I’m a big avocado fan. One of my favorite ways to eat avocados is to cut a slice and sprinkle it with a bit of salt. For a more fulfilling snack, spread it on a piece of bread. As a side dish, mix them with tomatoes, onions, oil and vinegar and you got the perfect summer salad. Eat it alone or on a bed of lettuce. Growing up, my grandpa would add codfish to the avocado/tomato mixture to make it the main course.
“Florida Avocadoes” are close relatives to edible cinnamon, camphor, sassafras and bay leaf herb. They are native to Mexico, Central America and parts of South America. Did you know there are over 50 different varieties of Florida Avocados? All thanks to Henry Perrine who first introduced them to Florida in 1833 making Florida the first state to cultivate avocados. Avocados are grown on the southeast and southwest coast of Florida. You can find them fresh between June and March.
Florida Avocado vs. Hass
Did you know they have 60% more potassium than bananas per serving? They are also high in protein, fiber, folate, Vitamin E. Florida avocadoes have 3-15%oil, which means they have less total fat than California avocado varieties.
They are also larger in size than Hass and their skin doesn’t turn color when ripe. You’ll know your avocado is ready to eat when it yields to gentle pressure. If you need to ripen an avocado, you can speed up the process by placing it in a paper bag at room temperature. My grandpa would just put it inside the oven for a day or two.

**YOUR TASK:**
Restate word for word the part of the avocado text starting with "I’m a big avocado" and going on through "June and March.". The records have nothing to do with the avocado text.

**EXTRACTED MATERIAL:**
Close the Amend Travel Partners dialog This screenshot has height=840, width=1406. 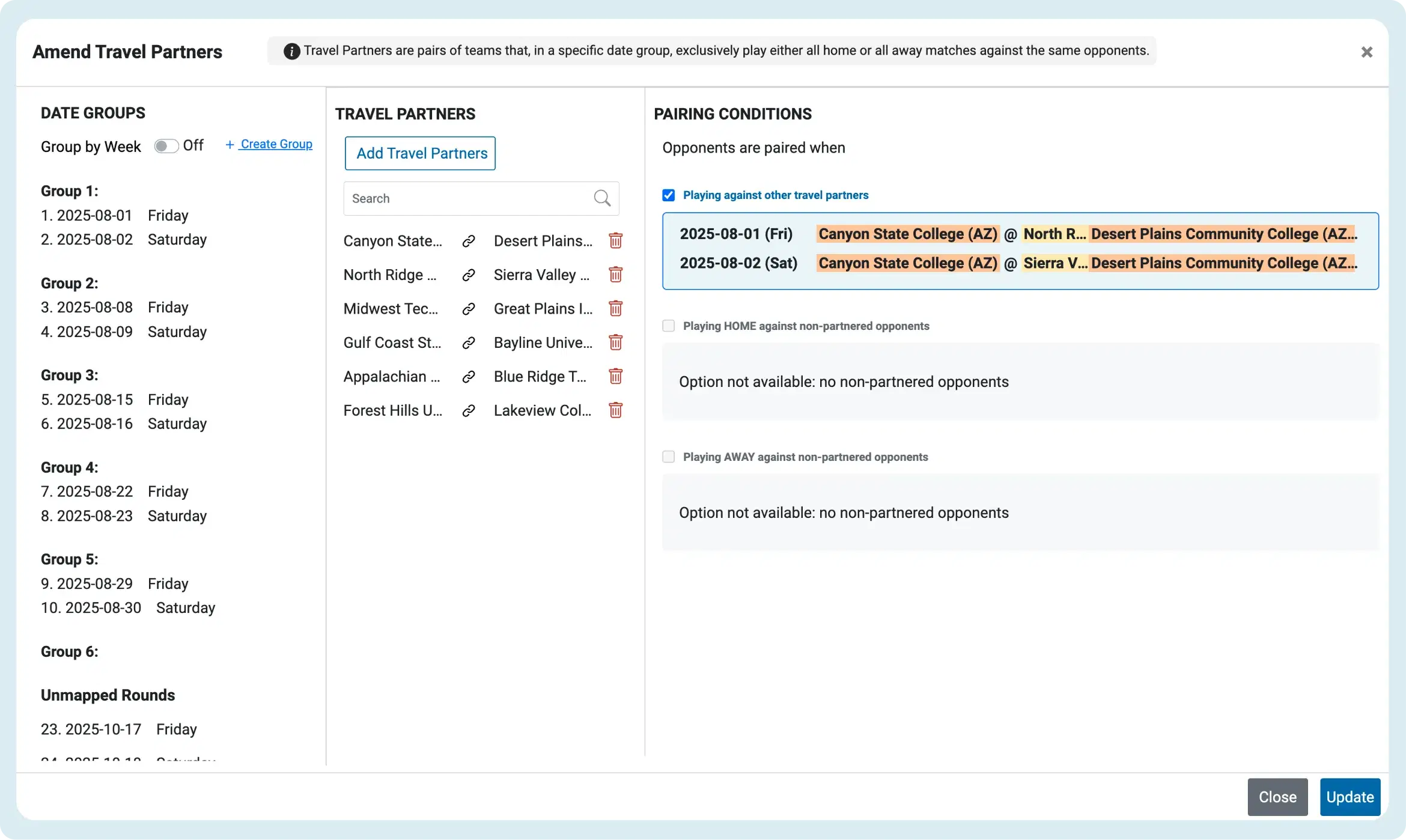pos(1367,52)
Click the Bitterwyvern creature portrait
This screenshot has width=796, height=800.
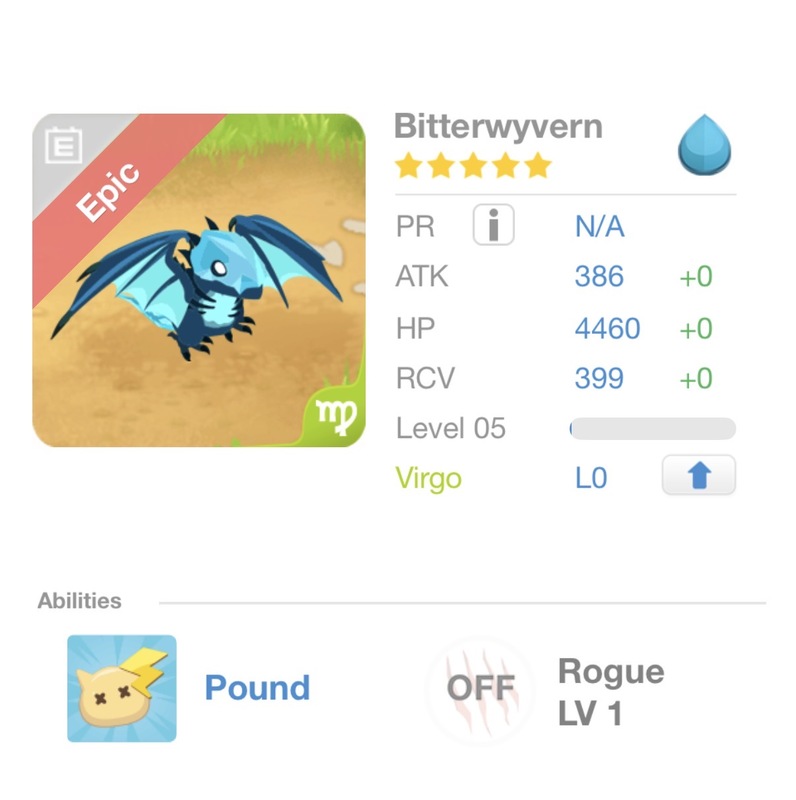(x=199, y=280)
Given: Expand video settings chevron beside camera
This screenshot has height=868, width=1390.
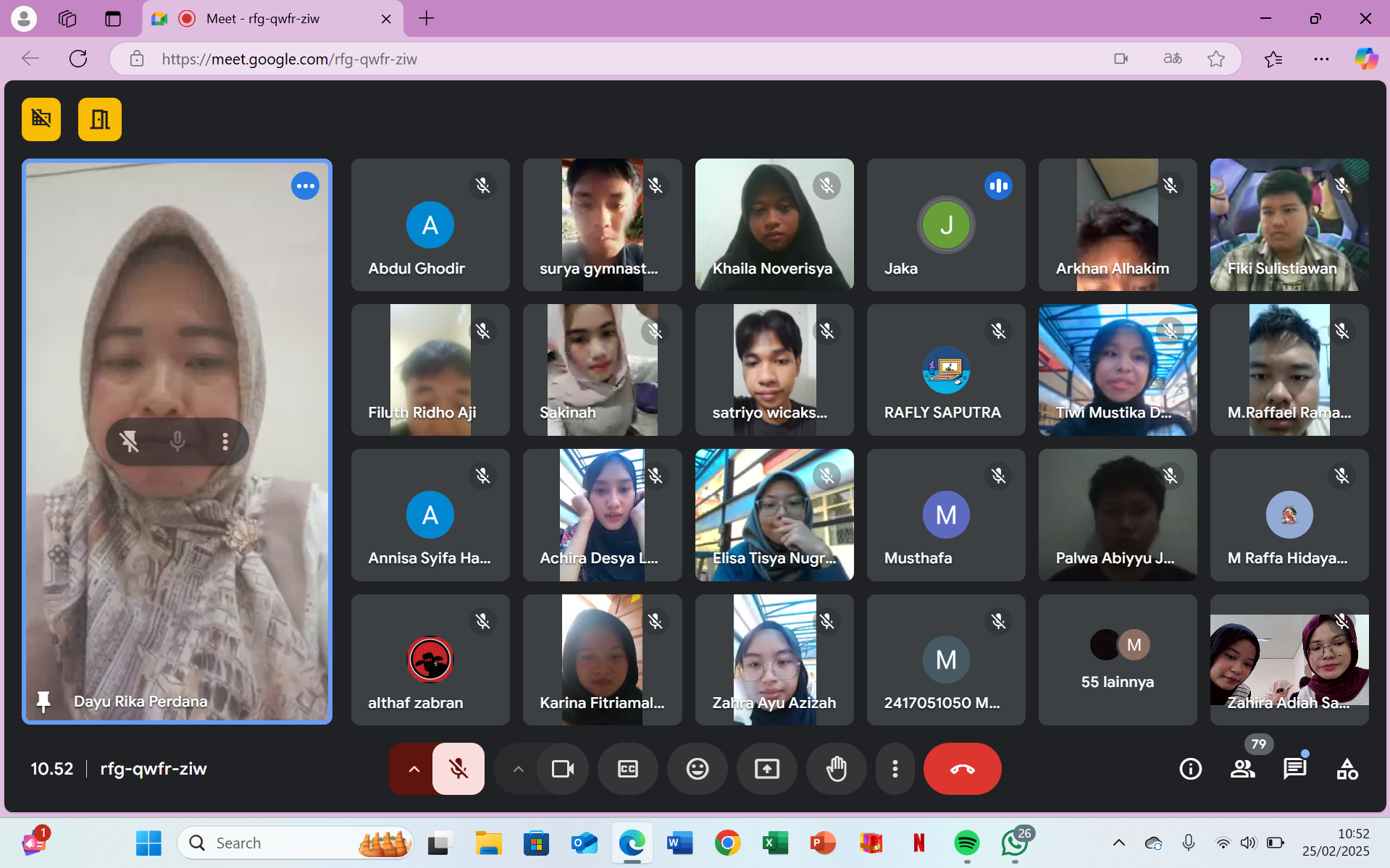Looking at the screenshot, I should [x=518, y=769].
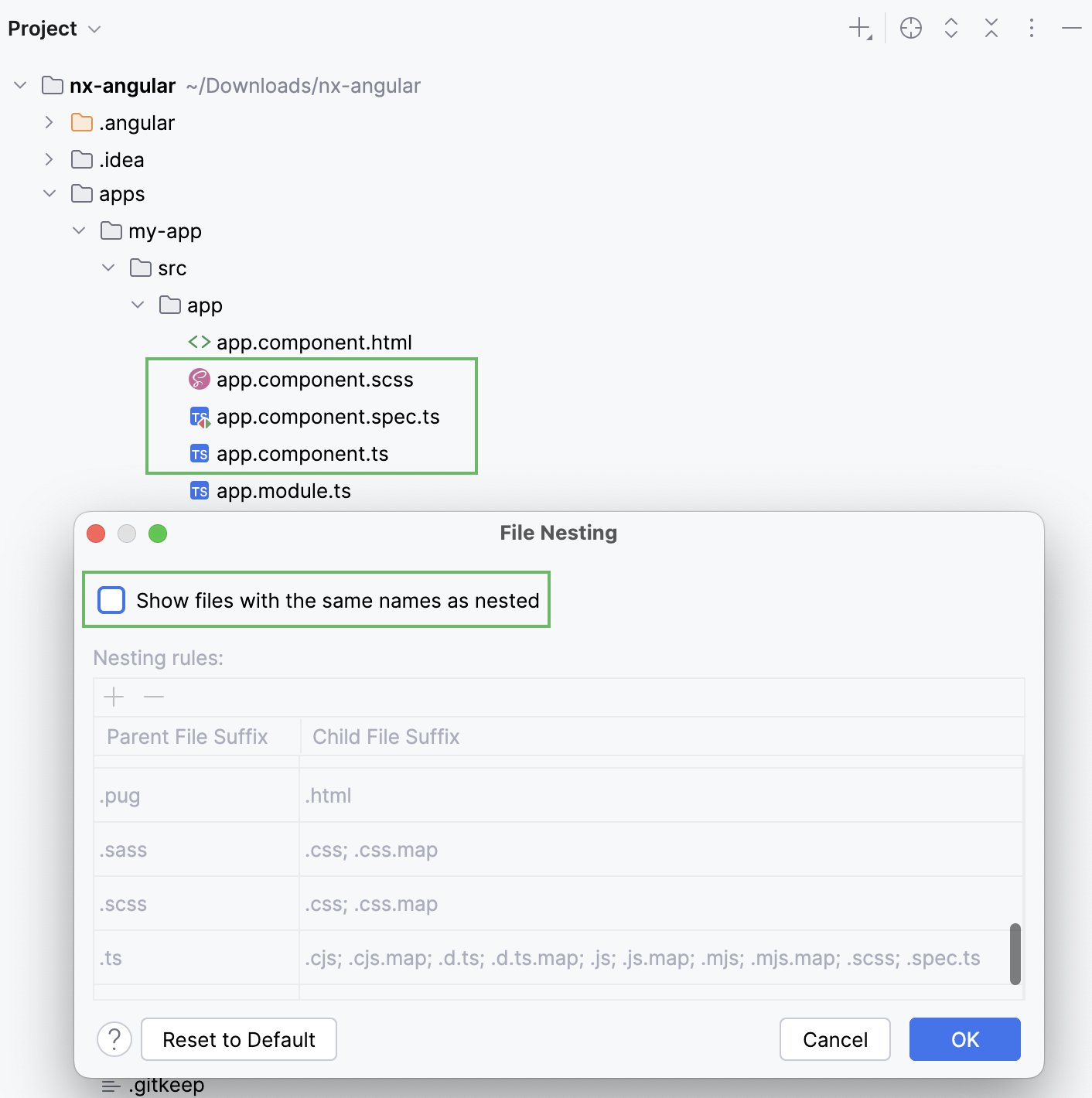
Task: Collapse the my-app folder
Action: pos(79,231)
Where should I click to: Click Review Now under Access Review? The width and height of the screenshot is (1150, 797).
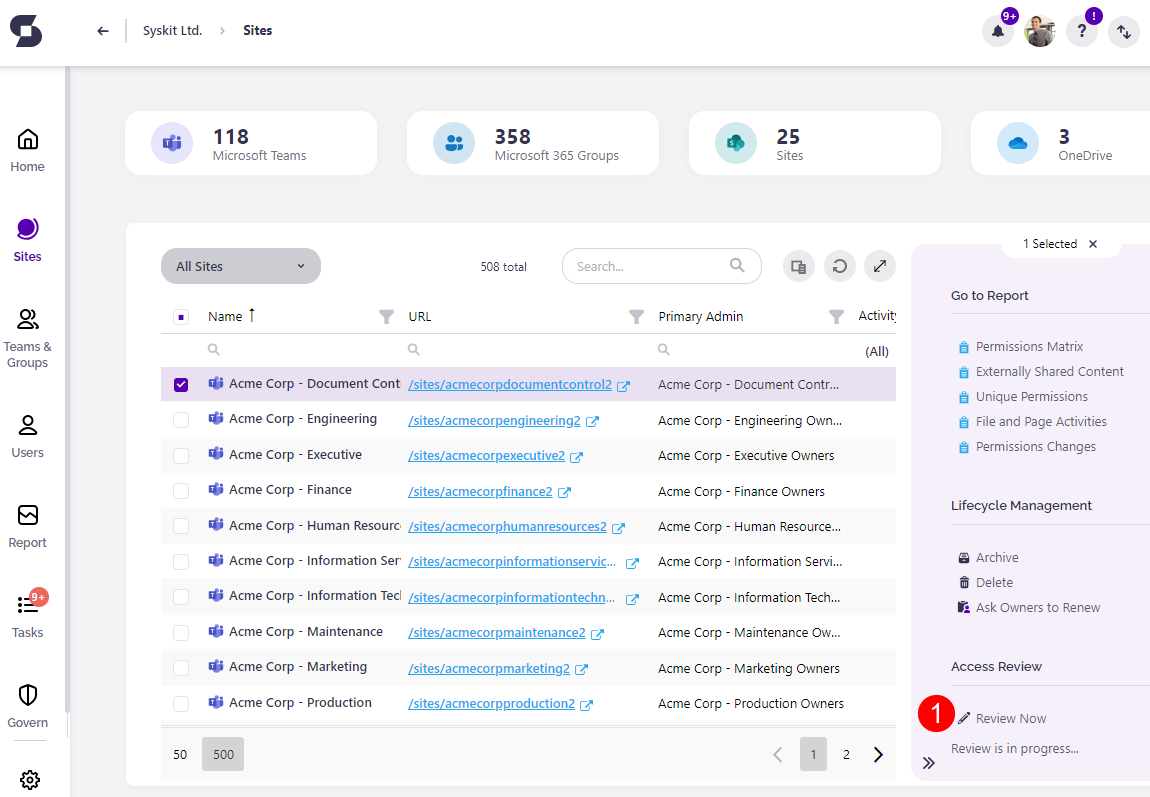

**OUTPUT OF THE TASK:**
I’m a big avocado fan. One of my favorite ways to eat avocados is to cut a slice and sprinkle it with a bit of salt. For a more fulfilling snack, spread it on a piece of bread. As a side dish, mix them with tomatoes, onions, oil and vinegar and you got the perfect summer salad. Eat it alone or on a bed of lettuce. Growing up, my grandpa would add codfish to the avocado/tomato mixture to make it the main course.
“Florida Avocadoes” are close relatives to edible cinnamon, camphor, sassafras and bay leaf herb. They are native to Mexico, Central America and parts of South America. Did you know there are over 50 different varieties of Florida Avocados? All thanks to Henry Perrine who first introduced them to Florida in 1833 making Florida the first state to cultivate avocados. Avocados are grown on the southeast and southwest coast of Florida. You can find them fresh between June and March.